Ricercare un di più nel gusto della vita
Credo che sia nascosto nella sfera più interiore dell’interiorità umana un desiderio che ci invita a chiederci chi siamo e da dove veniamo, un desiderio che ci spinge fuori dal nostro io per metterci davanti ad un tu, un desiderio che ci invita a scendere in profondità, per scoprire che qualcosa ci trascende facendoci intuire Dio. Era una sera di agosto del 2020, tra il quarto e il quinto anno di università, quando, pensando nel silenzio a quel desiderio e guardando nel buio le stelle, sorse in me la necessità di leggere qualcosa che stimolasse l’anima. Decisi di cercare il Vangelo del giorno. Cercando su internet, mi imbattei per caso – o forse non così per caso – nel sito dei gesuiti “Get up and walk”. Rimasi colpito e illuminato da due aspetti: l’utilizzo della mia immaginazione nella preghiera e il lasciar affiorare il mio sentire interiore, senza giudizi. Provai un senso di grande pace interiore.
Fino a quel momento, non ero mai stato una persona abituata a meditare sulla Parola di Dio. Con qualche avvicinamento e allontanamento da Dio avvenuto durante la mia crescita, la fede era stata per me un qualcosa che rimaneva esterno alla mia interiorità. Era un’interiorità che sentiva la presenza di emozioni e sentimenti, sicuramente anche qualche crepa, che però una forse eccessiva razionalità non voleva lasciar emergere.
Ero cresciuto ad Oglianico, un paesino della provincia di Torino, in modo felice e fortunato, in una bella famiglia numerosa e con diversi amici molto buoni. Incuriosito e appassionato fin da bambino di scienza, esperimenti, musica, pianoforte e montagna, all’università scelsi di studiare Fisica a Torino. L’idea di scoprire cose nuove e poterle mettere a servizio dell’umanità mi aveva sempre affascinato. Sembrava dare un buon gusto alla mia vita.
Perché quella sera d’estate scelsi proprio di cercare il Vangelo del giorno è ancora oggi da capire. Essendo quasi sempre andato a suonare l’organo in chiesa alla domenica fin dalla fine delle scuole medie, forse Dio mia aveva tenuto vicino all’ascolto della Parola con la musica. Lui era lì, ma io non lo sapevo. Quell’iniziale incontro con la spiritualità ignaziana su “Get up and walk” gettò una luce nella mia interiorità, che fece crescere la curiosità.
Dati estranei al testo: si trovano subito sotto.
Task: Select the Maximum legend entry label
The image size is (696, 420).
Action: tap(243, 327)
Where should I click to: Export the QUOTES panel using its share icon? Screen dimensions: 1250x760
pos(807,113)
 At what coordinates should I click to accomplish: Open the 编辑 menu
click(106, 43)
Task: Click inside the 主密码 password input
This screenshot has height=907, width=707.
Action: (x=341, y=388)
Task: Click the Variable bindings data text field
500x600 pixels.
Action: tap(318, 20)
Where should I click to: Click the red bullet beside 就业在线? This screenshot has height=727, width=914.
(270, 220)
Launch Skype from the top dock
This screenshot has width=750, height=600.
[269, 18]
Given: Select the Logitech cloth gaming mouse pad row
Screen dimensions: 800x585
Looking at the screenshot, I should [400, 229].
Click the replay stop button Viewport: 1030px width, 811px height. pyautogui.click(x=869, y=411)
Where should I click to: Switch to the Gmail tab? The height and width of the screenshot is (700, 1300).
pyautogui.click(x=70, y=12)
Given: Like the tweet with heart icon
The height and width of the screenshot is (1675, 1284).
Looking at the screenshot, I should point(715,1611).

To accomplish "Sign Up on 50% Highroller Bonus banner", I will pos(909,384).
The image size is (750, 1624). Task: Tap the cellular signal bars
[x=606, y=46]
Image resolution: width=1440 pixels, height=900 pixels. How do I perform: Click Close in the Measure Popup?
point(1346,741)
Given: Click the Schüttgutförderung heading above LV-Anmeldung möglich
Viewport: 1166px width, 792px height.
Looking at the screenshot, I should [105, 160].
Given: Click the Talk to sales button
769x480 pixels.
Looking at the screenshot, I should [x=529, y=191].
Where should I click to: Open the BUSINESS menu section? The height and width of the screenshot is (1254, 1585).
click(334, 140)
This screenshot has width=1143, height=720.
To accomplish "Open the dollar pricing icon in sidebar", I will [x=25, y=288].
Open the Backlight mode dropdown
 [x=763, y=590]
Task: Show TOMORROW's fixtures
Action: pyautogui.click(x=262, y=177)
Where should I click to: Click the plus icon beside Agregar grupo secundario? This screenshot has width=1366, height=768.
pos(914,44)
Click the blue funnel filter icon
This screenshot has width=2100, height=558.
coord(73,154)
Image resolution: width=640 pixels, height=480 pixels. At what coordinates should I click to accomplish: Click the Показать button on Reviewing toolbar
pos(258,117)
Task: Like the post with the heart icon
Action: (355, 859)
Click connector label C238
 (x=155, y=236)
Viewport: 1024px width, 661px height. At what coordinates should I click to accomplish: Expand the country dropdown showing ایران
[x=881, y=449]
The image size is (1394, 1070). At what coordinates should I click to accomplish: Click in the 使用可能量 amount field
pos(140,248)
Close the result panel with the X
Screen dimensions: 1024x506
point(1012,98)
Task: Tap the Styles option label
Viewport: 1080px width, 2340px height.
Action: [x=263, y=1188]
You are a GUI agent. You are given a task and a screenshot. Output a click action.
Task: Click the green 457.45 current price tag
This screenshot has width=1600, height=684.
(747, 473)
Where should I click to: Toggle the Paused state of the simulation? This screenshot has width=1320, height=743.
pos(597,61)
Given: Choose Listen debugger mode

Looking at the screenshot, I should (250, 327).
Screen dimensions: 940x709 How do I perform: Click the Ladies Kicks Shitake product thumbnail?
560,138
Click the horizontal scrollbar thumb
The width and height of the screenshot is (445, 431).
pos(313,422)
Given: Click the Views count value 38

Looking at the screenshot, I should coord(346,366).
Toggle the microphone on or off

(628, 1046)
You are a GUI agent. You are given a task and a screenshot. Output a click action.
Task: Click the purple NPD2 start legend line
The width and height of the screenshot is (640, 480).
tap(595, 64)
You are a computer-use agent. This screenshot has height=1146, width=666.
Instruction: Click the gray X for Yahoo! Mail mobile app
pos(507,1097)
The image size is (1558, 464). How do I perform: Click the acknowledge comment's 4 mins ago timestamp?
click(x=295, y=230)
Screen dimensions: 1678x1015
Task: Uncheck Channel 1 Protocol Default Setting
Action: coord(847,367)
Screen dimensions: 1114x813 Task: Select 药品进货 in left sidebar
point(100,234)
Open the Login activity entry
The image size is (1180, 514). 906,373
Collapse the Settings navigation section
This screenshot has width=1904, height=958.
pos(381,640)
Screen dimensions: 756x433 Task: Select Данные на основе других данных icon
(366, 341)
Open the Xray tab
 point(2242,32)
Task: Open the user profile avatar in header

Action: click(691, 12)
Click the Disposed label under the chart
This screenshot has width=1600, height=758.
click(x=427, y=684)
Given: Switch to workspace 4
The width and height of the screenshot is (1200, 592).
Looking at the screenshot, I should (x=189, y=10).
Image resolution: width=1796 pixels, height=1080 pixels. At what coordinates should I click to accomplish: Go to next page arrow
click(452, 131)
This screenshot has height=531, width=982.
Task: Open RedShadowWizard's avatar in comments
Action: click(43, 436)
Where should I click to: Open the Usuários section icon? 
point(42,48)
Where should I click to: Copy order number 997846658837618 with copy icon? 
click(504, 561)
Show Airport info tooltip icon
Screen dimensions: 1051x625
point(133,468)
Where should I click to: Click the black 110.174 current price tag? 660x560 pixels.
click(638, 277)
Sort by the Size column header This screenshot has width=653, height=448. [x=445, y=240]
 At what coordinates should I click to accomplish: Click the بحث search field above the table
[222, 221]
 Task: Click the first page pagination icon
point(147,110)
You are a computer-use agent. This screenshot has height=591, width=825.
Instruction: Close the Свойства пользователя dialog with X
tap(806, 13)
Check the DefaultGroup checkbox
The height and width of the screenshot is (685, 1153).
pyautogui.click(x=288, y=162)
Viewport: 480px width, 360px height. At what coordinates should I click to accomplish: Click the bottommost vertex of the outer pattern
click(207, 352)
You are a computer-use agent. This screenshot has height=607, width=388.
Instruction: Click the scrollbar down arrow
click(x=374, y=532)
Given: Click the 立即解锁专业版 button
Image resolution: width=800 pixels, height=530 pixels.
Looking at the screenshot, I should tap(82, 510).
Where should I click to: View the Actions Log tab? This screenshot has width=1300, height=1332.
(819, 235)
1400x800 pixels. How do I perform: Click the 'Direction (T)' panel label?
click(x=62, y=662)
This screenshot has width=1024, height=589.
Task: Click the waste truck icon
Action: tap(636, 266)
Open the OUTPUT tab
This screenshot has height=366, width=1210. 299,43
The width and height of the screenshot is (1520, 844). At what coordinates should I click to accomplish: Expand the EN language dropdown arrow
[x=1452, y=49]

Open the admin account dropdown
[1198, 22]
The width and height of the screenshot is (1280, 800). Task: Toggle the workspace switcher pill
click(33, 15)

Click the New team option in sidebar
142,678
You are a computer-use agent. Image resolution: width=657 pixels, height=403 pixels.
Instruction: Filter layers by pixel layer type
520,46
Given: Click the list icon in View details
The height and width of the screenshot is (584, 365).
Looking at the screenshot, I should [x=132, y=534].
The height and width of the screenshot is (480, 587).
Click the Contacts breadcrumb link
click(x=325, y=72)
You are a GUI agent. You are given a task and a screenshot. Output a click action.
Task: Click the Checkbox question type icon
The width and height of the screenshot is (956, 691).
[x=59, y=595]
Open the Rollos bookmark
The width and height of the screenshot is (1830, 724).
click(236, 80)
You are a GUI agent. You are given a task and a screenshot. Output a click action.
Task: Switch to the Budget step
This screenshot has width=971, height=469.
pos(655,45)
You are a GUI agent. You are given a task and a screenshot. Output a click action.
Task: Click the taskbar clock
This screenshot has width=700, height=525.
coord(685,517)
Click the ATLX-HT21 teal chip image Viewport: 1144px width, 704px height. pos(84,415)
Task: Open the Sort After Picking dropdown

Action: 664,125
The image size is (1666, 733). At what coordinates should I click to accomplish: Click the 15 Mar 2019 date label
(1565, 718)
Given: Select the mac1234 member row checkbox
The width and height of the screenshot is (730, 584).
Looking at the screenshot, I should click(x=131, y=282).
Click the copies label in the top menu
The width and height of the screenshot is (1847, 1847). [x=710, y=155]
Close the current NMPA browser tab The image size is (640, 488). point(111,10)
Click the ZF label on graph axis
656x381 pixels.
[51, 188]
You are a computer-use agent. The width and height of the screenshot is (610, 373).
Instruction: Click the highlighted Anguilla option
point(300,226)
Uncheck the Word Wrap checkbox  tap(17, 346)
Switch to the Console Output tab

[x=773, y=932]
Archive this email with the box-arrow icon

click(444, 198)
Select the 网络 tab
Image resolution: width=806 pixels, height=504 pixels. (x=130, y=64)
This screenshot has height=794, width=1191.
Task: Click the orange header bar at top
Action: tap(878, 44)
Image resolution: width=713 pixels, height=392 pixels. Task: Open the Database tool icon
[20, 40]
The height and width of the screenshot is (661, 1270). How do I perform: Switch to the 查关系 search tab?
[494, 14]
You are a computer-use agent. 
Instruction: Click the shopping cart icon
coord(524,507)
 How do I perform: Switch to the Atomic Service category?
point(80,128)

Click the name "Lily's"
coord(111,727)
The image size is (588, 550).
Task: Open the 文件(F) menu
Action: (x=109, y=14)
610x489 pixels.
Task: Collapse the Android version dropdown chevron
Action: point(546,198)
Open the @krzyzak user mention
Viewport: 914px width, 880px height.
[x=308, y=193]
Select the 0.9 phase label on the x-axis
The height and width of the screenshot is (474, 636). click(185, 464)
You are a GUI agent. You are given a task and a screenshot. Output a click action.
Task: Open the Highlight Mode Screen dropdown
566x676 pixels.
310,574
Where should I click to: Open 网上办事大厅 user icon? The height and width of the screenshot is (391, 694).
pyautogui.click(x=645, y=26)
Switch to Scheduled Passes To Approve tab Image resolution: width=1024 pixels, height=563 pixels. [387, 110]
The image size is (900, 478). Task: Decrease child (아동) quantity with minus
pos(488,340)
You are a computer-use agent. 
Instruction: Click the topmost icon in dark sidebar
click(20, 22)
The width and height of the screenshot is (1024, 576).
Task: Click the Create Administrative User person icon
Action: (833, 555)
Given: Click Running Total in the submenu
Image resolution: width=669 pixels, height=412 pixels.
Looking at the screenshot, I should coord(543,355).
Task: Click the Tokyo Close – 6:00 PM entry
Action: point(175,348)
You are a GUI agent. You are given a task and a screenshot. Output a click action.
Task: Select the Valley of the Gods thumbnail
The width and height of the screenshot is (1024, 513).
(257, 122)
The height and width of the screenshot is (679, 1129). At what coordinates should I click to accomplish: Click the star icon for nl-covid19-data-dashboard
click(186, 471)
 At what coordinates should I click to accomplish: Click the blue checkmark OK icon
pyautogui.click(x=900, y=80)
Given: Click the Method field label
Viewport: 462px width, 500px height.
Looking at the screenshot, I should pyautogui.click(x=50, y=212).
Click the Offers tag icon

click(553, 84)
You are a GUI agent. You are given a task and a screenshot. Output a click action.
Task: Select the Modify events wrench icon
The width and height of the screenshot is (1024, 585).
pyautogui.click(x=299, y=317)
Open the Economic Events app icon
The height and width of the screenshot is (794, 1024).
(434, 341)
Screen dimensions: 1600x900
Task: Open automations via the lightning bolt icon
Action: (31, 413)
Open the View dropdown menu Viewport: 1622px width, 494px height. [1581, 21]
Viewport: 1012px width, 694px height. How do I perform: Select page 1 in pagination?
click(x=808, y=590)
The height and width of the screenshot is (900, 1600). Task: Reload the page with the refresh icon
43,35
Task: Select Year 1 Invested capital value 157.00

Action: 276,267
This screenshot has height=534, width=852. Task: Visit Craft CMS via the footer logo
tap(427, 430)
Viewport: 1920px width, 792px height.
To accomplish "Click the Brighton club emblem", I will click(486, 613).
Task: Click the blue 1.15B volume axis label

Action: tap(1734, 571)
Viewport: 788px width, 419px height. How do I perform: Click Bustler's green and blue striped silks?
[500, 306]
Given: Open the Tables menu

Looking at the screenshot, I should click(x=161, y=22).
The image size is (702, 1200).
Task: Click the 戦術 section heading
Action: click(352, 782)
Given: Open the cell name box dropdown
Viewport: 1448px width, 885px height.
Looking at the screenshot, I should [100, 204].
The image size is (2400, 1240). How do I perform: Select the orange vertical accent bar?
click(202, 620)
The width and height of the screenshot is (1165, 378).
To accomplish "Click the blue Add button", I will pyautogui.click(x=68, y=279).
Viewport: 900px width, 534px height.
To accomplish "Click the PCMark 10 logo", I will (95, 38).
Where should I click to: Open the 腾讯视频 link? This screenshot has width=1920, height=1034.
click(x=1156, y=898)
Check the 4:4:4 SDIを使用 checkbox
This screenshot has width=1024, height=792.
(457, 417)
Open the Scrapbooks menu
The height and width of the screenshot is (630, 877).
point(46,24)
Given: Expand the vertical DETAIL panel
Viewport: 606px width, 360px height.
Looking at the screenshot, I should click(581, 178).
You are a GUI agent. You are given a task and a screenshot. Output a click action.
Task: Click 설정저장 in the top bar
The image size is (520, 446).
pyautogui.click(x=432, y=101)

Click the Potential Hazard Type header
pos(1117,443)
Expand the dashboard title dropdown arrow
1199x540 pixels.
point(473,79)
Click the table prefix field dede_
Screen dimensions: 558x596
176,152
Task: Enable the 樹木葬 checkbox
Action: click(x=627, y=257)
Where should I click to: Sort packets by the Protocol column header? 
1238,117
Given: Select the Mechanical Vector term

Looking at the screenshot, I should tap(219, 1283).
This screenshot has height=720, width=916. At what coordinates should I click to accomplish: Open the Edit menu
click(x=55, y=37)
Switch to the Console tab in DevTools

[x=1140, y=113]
Grazie ad un’amica, nel 2021 conobbi i gesuiti a Selva di Valgardena e, poi, iniziai a partecipare ad alcune attività della Compagnia di Gesù a Villapizzone a Milano. Nello stesso periodo, cominciai il dottorato a Torino, lavorando su Fisica Medica, in un gruppo di persone molto care, che mi diedero anche l’opportunità di trascorrere un periodo di ricerca di circa sei mesi in Australia. Con il tempo, tra ricerca scientifica e ricerca spirituale, mi sembrava di intuire sempre di più che il mio sentire interiore aveva a che fare con la fede. Anche in quella parte di me che provava emozioni e sentimenti, Dio mi parlava e desideravo imparare ad ascoltare meglio la sua voce. Il gusto che assaporavo nelle mie giornate era buono, ma piano piano iniziò a sembrarmi che a quel gusto mancasse qualcosa, come un buon piatto di pasta al pomodoro a cui però manca un po’ di sale. Poi, nella preghiera, come un sole che sorge all’orizzonte dopo una lunga notte, sorse in me il ricordo di quando da bambino all’oratorio delle suore salesiane rimanevo stupito dalle storie di alcuni missionari che arrivavano da lontano. Il loro partire e andare, il loro aiutare le persone, il loro tornare a casa, il loro raccontare sembravano avere un buon sapore. E questo pensiero ritornava.
Sempre piano piano, con il tempo, ricercando nell’interiorità e discernendo ciò che in essa si muoveva, mi parse che quel di più nel gusto assaporato potesse essere per me nella vita religiosa nella Compagnia di Gesù, per poter seguire di più Gesù, aiutare di più l’altro e quindi amare di più. Così, eccomi oggi nel Noviziato, a comprendere meglio quel profondo desiderio e a conoscere di più Dio, a cui mi affido.